_Task to carry out_. The answer must be the data, repeated exactly.

━━━ Exercise material

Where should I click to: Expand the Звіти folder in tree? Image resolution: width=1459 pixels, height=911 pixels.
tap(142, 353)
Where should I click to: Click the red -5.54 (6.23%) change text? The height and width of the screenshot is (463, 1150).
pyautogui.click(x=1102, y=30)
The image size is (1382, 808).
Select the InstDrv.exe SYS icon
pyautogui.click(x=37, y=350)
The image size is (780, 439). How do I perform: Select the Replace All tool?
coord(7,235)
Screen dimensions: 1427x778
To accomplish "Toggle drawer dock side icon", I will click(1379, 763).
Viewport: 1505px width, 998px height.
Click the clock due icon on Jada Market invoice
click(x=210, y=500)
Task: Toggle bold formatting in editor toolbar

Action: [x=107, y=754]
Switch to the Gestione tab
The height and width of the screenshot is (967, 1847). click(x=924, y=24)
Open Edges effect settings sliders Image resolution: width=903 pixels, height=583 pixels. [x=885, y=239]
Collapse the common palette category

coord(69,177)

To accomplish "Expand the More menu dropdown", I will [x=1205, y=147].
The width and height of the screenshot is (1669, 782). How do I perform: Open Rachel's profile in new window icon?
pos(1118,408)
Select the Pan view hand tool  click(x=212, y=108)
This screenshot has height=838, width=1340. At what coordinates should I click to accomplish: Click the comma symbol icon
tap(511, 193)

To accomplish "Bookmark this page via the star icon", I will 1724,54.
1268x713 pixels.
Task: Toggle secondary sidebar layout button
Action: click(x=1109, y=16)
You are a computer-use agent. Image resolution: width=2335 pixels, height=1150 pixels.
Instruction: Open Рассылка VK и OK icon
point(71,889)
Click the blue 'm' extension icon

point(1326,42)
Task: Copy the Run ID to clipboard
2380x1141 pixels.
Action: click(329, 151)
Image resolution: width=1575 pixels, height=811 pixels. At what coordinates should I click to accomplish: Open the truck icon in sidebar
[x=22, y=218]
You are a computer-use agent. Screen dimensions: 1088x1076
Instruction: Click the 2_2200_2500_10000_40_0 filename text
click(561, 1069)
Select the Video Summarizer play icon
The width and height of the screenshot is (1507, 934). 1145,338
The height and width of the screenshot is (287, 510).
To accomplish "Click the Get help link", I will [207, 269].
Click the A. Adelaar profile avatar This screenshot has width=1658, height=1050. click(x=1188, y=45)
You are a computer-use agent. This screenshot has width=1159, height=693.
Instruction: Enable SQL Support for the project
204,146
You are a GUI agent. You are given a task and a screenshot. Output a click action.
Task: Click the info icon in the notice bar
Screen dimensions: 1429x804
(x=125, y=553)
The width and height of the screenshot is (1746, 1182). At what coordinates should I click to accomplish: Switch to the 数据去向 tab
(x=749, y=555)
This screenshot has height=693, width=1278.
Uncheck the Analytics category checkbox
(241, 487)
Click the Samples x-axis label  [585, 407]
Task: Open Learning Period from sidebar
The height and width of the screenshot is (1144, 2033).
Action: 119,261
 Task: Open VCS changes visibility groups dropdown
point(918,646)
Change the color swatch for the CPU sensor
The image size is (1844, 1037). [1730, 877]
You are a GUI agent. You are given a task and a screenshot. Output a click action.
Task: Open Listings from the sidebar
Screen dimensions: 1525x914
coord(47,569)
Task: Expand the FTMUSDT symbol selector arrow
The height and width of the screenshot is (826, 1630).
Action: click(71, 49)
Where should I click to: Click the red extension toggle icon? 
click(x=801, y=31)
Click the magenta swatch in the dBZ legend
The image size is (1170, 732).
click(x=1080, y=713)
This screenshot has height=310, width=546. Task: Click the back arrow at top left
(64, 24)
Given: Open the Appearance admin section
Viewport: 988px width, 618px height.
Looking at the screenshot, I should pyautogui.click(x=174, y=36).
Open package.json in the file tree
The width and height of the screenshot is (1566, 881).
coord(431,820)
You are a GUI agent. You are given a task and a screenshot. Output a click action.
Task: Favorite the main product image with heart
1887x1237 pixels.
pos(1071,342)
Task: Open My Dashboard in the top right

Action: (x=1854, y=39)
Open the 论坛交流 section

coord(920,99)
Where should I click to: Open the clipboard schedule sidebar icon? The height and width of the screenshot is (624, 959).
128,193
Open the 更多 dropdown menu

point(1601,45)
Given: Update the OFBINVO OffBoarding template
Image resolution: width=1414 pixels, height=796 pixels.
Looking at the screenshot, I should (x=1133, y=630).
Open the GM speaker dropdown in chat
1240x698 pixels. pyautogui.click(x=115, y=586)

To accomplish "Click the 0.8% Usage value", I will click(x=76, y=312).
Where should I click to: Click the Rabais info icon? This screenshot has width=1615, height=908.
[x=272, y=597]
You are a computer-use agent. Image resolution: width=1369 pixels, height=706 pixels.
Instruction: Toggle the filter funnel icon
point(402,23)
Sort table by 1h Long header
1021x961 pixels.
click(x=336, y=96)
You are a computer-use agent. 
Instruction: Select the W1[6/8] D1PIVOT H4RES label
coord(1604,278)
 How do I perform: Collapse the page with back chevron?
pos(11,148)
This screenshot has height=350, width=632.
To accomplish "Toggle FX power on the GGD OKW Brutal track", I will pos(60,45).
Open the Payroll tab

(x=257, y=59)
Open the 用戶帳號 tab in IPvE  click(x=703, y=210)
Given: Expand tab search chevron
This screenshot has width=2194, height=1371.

━━━━━━

_Written reply_.
Where should I click to: Expand the Звіти folder in tree? Image resolution: width=1459 pixels, height=911 pixels.
tap(142, 353)
Where should I click to: Click the red -5.54 (6.23%) change text? The height and width of the screenshot is (463, 1150).
pyautogui.click(x=1102, y=30)
The image size is (1382, 808).
Select the InstDrv.exe SYS icon
pyautogui.click(x=37, y=350)
The image size is (780, 439). How do I perform: Select the Replace All tool?
coord(7,235)
Screen dimensions: 1427x778
To accomplish "Toggle drawer dock side icon", I will click(1379, 763).
Viewport: 1505px width, 998px height.
Click the clock due icon on Jada Market invoice
click(x=210, y=500)
Task: Toggle bold formatting in editor toolbar

Action: [x=107, y=754]
Switch to the Gestione tab
The height and width of the screenshot is (967, 1847). click(x=924, y=24)
Open Edges effect settings sliders Image resolution: width=903 pixels, height=583 pixels. [x=885, y=239]
Collapse the common palette category

coord(69,177)

To accomplish "Expand the More menu dropdown", I will [x=1205, y=147].
The width and height of the screenshot is (1669, 782). How do I perform: Open Rachel's profile in new window icon?
pos(1118,408)
Select the Pan view hand tool  click(x=212, y=108)
This screenshot has height=838, width=1340. At what coordinates should I click to accomplish: Click the comma symbol icon
tap(511, 193)

To accomplish "Bookmark this page via the star icon", I will 1724,54.
1268x713 pixels.
Task: Toggle secondary sidebar layout button
Action: click(x=1109, y=16)
You are a computer-use agent. Image resolution: width=2335 pixels, height=1150 pixels.
Instruction: Open Рассылка VK и OK icon
point(71,889)
Click the blue 'm' extension icon

point(1326,42)
Task: Copy the Run ID to clipboard
2380x1141 pixels.
Action: click(329, 151)
Image resolution: width=1575 pixels, height=811 pixels. At what coordinates should I click to accomplish: Open the truck icon in sidebar
[x=22, y=218]
You are a computer-use agent. Screen dimensions: 1088x1076
Instruction: Click the 2_2200_2500_10000_40_0 filename text
click(561, 1069)
Select the Video Summarizer play icon
The width and height of the screenshot is (1507, 934). 1145,338
The height and width of the screenshot is (287, 510).
To accomplish "Click the Get help link", I will [207, 269].
Click the A. Adelaar profile avatar This screenshot has width=1658, height=1050. click(x=1188, y=45)
You are a computer-use agent. This screenshot has width=1159, height=693.
Instruction: Enable SQL Support for the project
204,146
You are a GUI agent. You are given a task and a screenshot. Output a click action.
Task: Click the info icon in the notice bar
Screen dimensions: 1429x804
(x=125, y=553)
The width and height of the screenshot is (1746, 1182). At what coordinates should I click to accomplish: Switch to the 数据去向 tab
(x=749, y=555)
This screenshot has height=693, width=1278.
Uncheck the Analytics category checkbox
(241, 487)
Click the Samples x-axis label  [585, 407]
Task: Open Learning Period from sidebar
The height and width of the screenshot is (1144, 2033).
Action: 119,261
 Task: Open VCS changes visibility groups dropdown
point(918,646)
Change the color swatch for the CPU sensor
The image size is (1844, 1037). [1730, 877]
You are a GUI agent. You are given a task and a screenshot. Output a click action.
Task: Open Listings from the sidebar
Screen dimensions: 1525x914
coord(47,569)
Task: Expand the FTMUSDT symbol selector arrow
The height and width of the screenshot is (826, 1630).
Action: click(71, 49)
Where should I click to: Click the red extension toggle icon? 
click(x=801, y=31)
Click the magenta swatch in the dBZ legend
The image size is (1170, 732).
click(x=1080, y=713)
This screenshot has height=310, width=546. Task: Click the back arrow at top left
(64, 24)
Given: Open the Appearance admin section
Viewport: 988px width, 618px height.
Looking at the screenshot, I should pyautogui.click(x=174, y=36).
Open package.json in the file tree
The width and height of the screenshot is (1566, 881).
coord(431,820)
You are a GUI agent. You are given a task and a screenshot. Output a click action.
Task: Favorite the main product image with heart
1887x1237 pixels.
pos(1071,342)
Task: Open My Dashboard in the top right

Action: (x=1854, y=39)
Open the 论坛交流 section

coord(920,99)
Where should I click to: Open the clipboard schedule sidebar icon? The height and width of the screenshot is (624, 959).
128,193
Open the 更多 dropdown menu

point(1601,45)
Given: Update the OFBINVO OffBoarding template
Image resolution: width=1414 pixels, height=796 pixels.
Looking at the screenshot, I should (x=1133, y=630).
Open the GM speaker dropdown in chat
1240x698 pixels. pyautogui.click(x=115, y=586)

To accomplish "Click the 0.8% Usage value", I will click(x=76, y=312).
Where should I click to: Click the Rabais info icon? This screenshot has width=1615, height=908.
[x=272, y=597]
You are a computer-use agent. Image resolution: width=1369 pixels, height=706 pixels.
Instruction: Toggle the filter funnel icon
point(402,23)
Sort table by 1h Long header
1021x961 pixels.
click(x=336, y=96)
You are a computer-use agent. 
Instruction: Select the W1[6/8] D1PIVOT H4RES label
coord(1604,278)
 How do I perform: Collapse the page with back chevron?
pos(11,148)
This screenshot has height=350, width=632.
To accomplish "Toggle FX power on the GGD OKW Brutal track", I will pos(60,45).
Open the Payroll tab

(x=257, y=59)
Open the 用戶帳號 tab in IPvE  click(x=703, y=210)
Given: Expand tab search chevron
This screenshot has width=2194, height=1371.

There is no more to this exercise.